How to make a group for each word in a sentence?

This may be a stupid question, but ...

Let's say you have a sentence like:

Fast brown fox

Or you can get a suggestion like:

A quick brown fox jumped over a lazy dog

A simple regular expression (\ w *) finds the first word "The" and puts it in a group.

For the first sentence, you can write (\ w *) \ s * (\ w *) \ s * (\ w *) \ s * (\ w *) \ s * to each group word, but it is assumed that you know number of words in a sentence.

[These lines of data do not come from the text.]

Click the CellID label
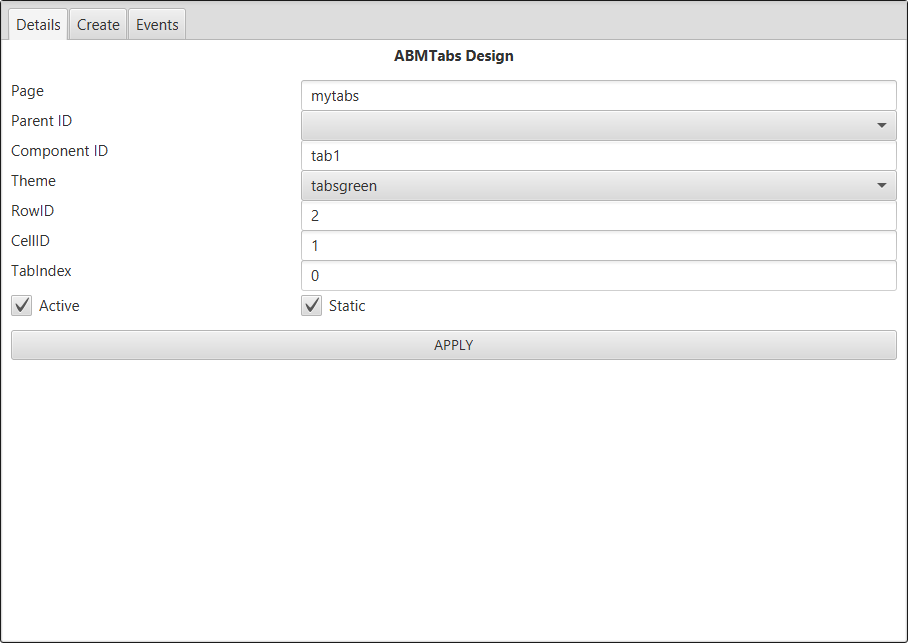The image size is (908, 643). (x=30, y=241)
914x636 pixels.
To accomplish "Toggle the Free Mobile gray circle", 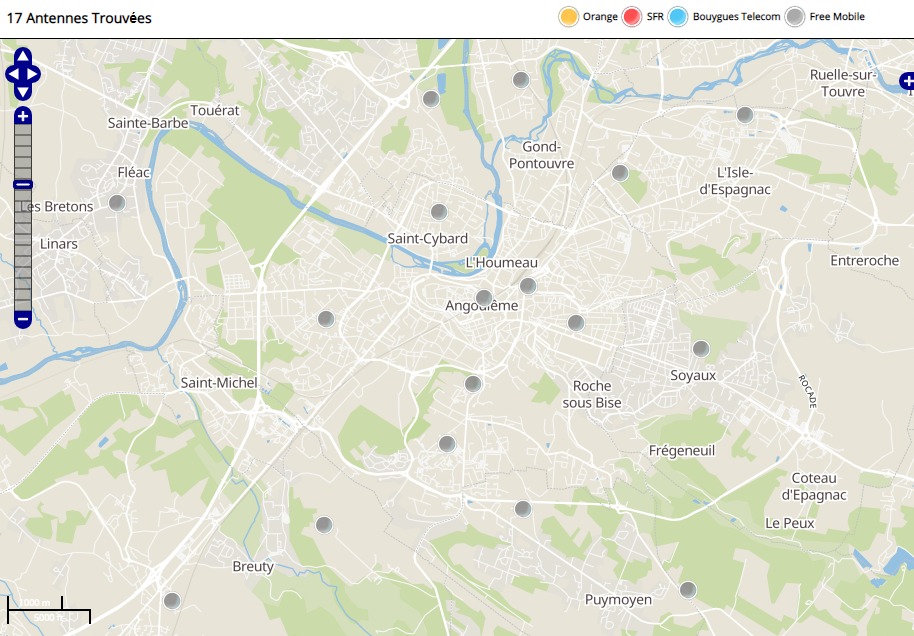I will [x=794, y=16].
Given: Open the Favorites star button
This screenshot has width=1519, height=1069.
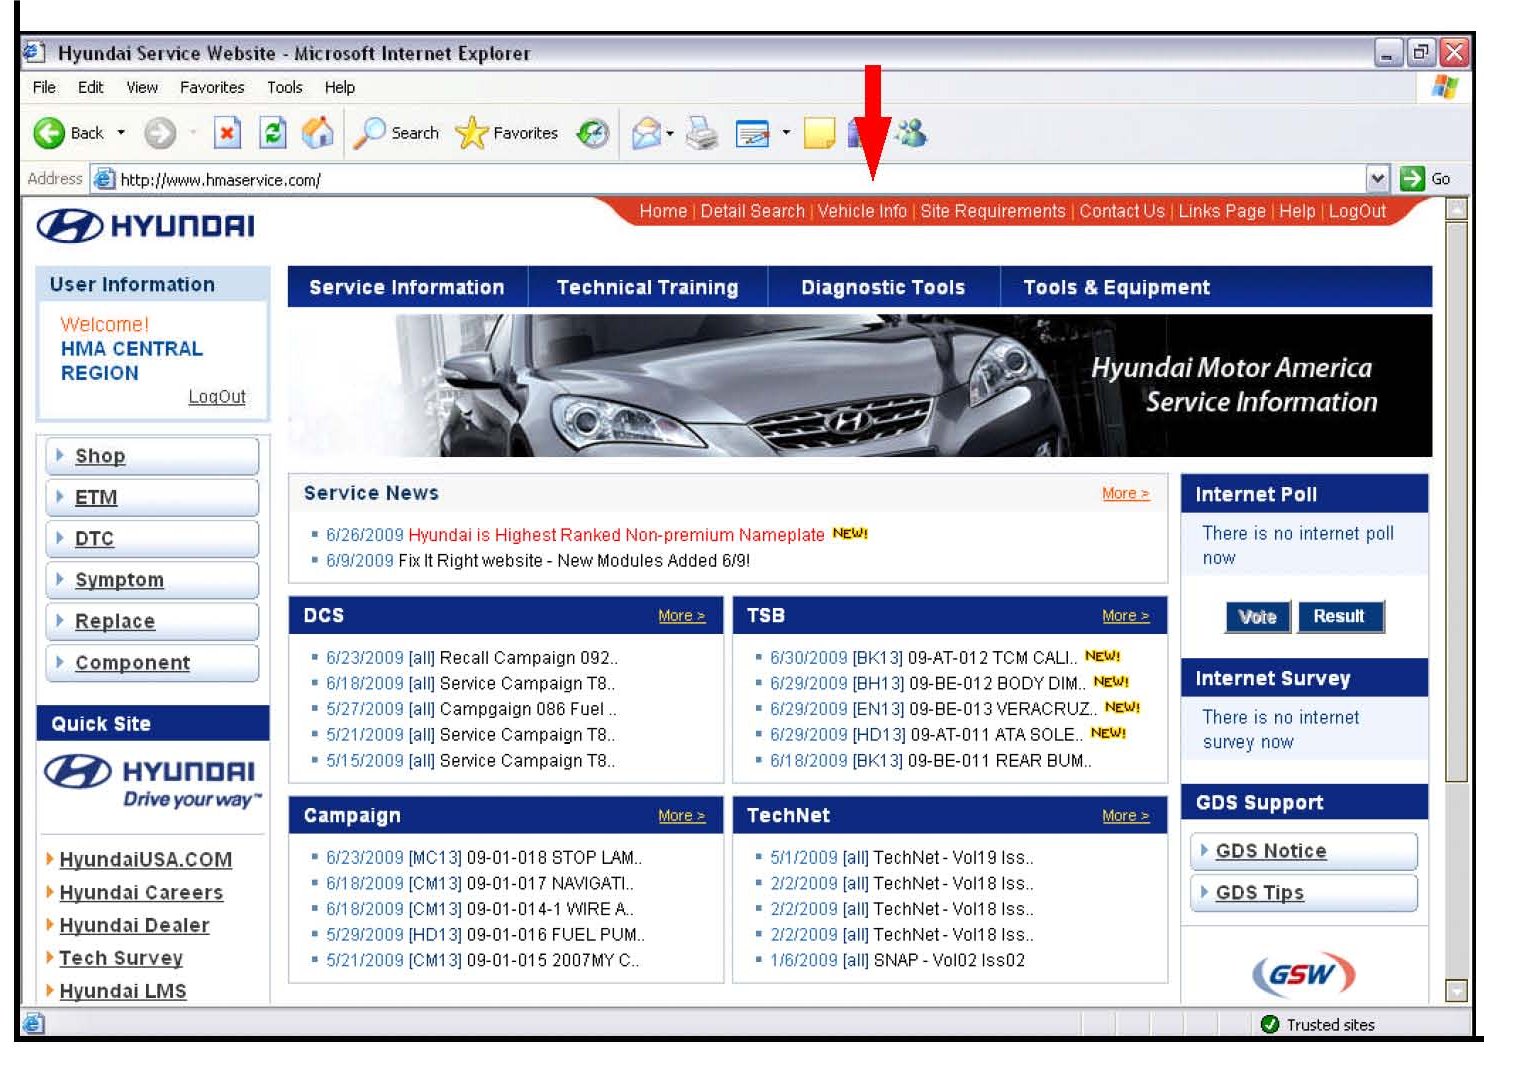Looking at the screenshot, I should tap(507, 133).
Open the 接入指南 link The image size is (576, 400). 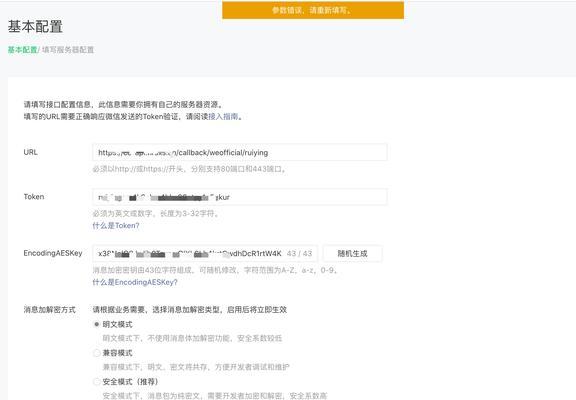pyautogui.click(x=223, y=117)
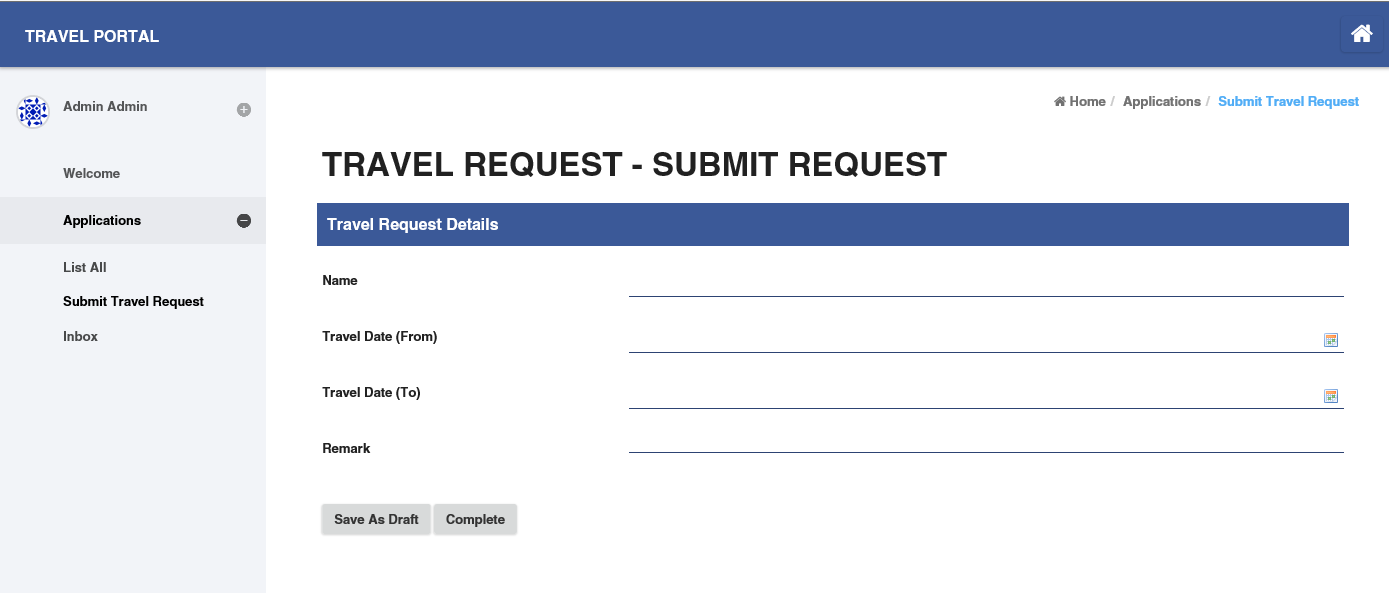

Is it possible to write a regular expression that puts each word in any arbitrary sentence in its own group? It would be nice if you could do something like (?: (\ W *) \ s *) * so that it groups each instance (\ w *), but that doesn't work.

I do this in Python, and my use case is obviously a little more complicated than the Fast Brown Fox, so it would be nice if Regex could do it on one line, but if that is not possible, I guess The next best solution is to iterate over all matches using re.findall () or something similar.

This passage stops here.